Required work: Copy each line of the records that holds the string "browser".

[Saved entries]
==================================================

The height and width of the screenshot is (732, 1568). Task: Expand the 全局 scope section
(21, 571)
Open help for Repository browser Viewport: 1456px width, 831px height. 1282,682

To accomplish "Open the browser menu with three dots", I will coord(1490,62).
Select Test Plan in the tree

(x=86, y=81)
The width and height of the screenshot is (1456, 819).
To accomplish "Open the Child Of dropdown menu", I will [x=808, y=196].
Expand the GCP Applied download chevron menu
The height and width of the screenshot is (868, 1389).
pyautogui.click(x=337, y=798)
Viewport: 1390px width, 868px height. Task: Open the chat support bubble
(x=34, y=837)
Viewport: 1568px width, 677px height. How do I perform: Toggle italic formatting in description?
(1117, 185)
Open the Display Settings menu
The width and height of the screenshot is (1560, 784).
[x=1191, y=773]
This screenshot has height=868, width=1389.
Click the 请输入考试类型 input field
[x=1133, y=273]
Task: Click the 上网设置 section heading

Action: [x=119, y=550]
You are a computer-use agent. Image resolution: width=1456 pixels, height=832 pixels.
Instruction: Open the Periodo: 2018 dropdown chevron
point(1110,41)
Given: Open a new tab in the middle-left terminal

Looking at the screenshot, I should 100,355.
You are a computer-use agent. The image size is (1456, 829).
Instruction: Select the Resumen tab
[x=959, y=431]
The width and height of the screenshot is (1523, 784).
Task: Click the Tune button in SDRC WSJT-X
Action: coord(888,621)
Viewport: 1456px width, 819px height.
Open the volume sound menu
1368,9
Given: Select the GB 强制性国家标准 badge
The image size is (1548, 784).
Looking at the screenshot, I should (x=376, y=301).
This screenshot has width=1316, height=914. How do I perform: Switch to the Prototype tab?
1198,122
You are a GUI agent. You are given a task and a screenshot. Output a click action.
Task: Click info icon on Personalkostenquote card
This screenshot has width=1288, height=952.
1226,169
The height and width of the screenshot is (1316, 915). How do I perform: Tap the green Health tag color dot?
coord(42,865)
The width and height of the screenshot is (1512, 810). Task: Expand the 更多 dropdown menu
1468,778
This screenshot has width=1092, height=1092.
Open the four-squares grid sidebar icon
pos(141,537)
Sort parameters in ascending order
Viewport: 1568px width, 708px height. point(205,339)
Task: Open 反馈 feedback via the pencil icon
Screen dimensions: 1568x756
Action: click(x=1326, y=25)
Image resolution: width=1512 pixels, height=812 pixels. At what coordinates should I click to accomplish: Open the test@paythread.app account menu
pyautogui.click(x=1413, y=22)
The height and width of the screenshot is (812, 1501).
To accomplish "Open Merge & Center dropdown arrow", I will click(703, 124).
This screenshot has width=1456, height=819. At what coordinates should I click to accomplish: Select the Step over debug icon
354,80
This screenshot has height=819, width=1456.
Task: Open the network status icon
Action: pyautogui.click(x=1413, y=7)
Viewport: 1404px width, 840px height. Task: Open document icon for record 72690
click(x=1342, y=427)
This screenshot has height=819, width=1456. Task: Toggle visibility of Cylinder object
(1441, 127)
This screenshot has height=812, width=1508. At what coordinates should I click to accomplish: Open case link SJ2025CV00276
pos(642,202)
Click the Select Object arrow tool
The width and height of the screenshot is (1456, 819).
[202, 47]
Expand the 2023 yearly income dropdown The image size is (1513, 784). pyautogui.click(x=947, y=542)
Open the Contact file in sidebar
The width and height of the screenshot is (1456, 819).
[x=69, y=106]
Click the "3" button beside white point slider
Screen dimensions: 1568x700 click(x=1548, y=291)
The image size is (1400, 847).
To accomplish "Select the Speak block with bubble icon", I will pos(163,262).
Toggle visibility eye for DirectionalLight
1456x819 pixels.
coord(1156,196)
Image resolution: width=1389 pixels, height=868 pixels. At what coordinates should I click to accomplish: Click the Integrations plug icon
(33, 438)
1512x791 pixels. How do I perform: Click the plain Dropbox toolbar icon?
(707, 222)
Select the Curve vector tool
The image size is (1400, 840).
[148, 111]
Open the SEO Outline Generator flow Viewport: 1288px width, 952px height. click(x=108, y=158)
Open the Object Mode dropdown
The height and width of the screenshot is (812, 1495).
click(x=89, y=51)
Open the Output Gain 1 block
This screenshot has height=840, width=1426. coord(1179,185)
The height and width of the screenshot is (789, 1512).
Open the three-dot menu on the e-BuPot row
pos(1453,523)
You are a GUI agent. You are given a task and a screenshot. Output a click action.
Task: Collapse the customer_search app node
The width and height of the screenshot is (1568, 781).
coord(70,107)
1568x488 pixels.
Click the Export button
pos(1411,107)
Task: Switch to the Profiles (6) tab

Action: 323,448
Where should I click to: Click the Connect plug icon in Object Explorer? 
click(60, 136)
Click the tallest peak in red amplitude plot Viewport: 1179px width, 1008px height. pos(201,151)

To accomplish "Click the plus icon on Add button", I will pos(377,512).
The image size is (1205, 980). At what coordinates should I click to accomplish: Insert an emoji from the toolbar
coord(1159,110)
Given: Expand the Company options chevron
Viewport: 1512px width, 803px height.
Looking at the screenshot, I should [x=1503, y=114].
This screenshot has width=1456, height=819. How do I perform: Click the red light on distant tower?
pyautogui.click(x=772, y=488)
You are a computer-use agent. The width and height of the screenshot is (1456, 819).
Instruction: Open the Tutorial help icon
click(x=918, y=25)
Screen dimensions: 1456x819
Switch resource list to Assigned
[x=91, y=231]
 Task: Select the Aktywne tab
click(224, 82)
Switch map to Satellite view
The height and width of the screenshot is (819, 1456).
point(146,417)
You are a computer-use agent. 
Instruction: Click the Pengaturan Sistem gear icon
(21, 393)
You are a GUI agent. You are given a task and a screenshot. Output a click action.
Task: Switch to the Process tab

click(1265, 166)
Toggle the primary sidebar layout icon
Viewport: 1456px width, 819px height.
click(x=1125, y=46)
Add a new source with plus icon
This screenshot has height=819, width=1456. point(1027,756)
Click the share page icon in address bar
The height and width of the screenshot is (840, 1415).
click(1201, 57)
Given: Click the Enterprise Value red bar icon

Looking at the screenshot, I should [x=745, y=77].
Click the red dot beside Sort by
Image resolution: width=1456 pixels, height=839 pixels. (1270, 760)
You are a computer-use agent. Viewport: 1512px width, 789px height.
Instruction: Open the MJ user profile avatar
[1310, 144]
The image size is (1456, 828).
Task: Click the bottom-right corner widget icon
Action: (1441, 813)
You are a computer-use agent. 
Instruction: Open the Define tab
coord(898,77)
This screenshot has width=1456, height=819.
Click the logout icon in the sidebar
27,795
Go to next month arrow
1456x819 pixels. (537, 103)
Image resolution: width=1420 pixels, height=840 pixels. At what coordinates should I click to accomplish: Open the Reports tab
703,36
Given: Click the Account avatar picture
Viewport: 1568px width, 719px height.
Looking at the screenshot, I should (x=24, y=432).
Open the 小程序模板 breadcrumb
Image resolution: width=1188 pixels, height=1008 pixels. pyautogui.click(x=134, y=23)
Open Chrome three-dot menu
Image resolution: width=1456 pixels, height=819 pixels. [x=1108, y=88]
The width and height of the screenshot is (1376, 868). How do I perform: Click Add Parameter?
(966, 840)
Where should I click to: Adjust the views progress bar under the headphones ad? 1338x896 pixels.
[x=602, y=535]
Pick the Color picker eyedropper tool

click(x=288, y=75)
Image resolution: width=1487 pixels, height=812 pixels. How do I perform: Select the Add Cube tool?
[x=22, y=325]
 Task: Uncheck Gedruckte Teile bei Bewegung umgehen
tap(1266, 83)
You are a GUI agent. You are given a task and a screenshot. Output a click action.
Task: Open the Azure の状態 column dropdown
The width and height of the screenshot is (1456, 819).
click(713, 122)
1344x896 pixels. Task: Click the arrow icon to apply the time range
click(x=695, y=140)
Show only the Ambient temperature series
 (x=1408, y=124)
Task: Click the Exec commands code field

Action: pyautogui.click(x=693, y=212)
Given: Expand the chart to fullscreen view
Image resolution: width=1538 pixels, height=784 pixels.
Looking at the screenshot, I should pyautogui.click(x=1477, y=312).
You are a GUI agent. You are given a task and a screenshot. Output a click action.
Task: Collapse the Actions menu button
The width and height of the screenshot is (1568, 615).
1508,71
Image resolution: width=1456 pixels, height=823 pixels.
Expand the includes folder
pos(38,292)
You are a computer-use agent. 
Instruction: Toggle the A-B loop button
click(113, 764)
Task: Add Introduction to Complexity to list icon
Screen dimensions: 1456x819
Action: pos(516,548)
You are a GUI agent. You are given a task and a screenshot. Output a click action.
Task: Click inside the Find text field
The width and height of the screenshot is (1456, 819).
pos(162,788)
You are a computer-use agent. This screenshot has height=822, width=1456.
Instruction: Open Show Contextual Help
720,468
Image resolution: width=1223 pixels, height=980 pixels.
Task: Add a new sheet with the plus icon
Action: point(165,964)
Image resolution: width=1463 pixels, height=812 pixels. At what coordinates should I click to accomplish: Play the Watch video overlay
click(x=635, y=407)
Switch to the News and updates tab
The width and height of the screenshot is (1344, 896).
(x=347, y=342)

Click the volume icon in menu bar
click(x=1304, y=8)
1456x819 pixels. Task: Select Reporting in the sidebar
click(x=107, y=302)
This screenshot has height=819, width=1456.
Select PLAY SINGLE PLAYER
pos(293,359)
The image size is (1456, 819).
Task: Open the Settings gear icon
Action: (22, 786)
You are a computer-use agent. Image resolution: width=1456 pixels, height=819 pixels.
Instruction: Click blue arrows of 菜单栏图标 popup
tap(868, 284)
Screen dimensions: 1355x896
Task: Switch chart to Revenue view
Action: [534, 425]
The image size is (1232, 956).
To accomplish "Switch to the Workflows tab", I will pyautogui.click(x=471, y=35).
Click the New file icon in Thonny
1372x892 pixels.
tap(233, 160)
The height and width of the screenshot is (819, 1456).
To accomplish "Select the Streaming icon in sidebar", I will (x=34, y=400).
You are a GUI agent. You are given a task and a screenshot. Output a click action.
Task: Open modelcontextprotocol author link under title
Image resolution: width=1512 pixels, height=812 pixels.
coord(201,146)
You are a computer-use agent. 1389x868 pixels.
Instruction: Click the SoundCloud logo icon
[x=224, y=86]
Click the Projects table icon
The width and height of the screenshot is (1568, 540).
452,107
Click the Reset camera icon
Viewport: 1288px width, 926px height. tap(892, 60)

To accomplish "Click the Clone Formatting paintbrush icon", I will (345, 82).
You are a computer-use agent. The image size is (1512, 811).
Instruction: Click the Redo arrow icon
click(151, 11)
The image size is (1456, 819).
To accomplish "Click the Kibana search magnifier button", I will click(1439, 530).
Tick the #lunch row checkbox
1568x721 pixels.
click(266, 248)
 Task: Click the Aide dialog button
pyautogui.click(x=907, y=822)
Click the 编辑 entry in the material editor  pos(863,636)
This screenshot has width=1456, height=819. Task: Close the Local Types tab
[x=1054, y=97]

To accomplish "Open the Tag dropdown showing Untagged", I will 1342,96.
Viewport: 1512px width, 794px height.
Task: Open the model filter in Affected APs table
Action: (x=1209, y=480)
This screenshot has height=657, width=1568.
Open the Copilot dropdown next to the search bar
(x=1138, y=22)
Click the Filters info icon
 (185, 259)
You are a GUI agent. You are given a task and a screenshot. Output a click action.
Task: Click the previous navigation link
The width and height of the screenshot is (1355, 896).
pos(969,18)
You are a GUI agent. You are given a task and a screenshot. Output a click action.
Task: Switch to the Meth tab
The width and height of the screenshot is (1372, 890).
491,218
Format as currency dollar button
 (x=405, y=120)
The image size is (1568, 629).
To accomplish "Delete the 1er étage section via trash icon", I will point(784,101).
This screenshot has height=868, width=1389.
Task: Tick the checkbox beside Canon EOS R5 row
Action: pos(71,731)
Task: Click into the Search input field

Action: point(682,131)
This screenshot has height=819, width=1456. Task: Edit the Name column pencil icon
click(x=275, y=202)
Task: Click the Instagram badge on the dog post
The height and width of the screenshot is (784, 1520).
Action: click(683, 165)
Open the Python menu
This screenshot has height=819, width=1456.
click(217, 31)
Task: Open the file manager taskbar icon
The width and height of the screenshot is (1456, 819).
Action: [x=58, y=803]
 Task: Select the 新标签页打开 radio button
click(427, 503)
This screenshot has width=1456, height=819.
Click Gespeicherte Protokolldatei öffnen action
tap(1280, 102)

==================================================

Task output:
Open help for Repository browser Viewport: 1456px width, 831px height. 1282,682
To accomplish "Open the browser menu with three dots", I will coord(1490,62).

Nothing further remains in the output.